秋の深まりを感じるこの頃です。今、薄めの黒い雲が左から右に流れています。その上空をやや白い雲がゆっくりと前方から後ろへ移動。それぞれ異なる方向です。

なんだか、心がざわつきます。

この季節特有の雲の流れだとか。誰の命名だかわかりませんが「二段雲」と言うのだそうです。眺めているとその上にも知らない層がありそうな・・・。天の奥深さ。そこは、もう地面師の手の届かない神聖な領域。 

こんにちは。

先週の額装の続きです。マスキングテープを張った処以外に金箔を貼りました。そこに手書き模様。

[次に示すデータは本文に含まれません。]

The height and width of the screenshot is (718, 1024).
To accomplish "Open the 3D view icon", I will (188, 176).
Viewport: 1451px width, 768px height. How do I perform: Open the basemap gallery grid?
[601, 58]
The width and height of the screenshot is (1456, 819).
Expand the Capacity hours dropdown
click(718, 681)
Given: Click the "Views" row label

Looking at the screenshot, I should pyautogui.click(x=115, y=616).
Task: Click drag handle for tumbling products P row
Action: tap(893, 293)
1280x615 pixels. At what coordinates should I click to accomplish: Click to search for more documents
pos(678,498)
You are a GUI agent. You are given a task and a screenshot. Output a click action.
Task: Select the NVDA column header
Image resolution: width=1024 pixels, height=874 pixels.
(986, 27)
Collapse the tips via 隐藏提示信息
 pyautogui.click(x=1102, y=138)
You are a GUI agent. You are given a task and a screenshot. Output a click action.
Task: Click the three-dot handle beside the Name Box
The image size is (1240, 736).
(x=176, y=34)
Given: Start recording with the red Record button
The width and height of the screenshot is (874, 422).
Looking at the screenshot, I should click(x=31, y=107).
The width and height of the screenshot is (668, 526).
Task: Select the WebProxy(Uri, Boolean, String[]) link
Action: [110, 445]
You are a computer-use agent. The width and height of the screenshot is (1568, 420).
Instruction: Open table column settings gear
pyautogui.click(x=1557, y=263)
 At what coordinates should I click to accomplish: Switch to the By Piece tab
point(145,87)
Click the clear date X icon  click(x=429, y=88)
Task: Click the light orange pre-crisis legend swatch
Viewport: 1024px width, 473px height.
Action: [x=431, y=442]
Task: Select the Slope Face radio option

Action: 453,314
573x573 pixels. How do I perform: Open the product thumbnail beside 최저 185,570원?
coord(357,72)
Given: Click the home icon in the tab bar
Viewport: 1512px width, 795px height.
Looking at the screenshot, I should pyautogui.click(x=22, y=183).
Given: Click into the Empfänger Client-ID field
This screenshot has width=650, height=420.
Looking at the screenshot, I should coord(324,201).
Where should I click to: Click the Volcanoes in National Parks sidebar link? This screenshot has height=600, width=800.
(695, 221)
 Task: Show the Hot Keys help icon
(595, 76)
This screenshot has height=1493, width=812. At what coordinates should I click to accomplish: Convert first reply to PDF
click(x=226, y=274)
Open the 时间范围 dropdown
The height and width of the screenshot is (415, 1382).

「ド派手な金模様」驚かれたかと思います。でもご安心ください。


コーティング処理をしますと古い深みのある感じに落ち着きます。写真は光量不足でぼやけていますが、これで完結。


どんなところに掛けられるのでしょうか。

作品はアンドレ・ブラジリエ。
窓の外は二段雲。

     額装の㈱アート・コアマエダ(店主) 

脅かされた職人の地位

こんにちは。秋らしい晴天が続いていますね。お元気ですか。

古い話ですが、産業革命の頃のイギリスでは、インドから輸入した毛織物産業が盛んでした。そしてその後、軽くて洗いやすい綿織物工業の時代に移ります。その際、新技術が発明され2人分の仕事が1人でできるようになりました。時とともに次々に技術は改良され、益々効率が上がりました。

「その発明者は、巨万の富を得て悠々自適の生活を過ごしたんだろうなあ・・・」

と思ったのですが、実際には悲しいことが起きていました。職を失った労働者たちに襲われ、フランスに逃げて貧困のうちに亡くなったのです。その後も機械化が高度に進むうちに素人にも扱えるようになり、職人の社会的地位は地に落ちていきました。

工業化により国家の富は増大したものの、労働者の生活は逆に苦しくなり、そのうちに手工業者(職人)達は機械の打ちこわし運動を始めました。まさに「やけくそ」の世相ですね。効率を上げるための新しい発明は、働く人たちの生活の向上には繋がらなかった様です。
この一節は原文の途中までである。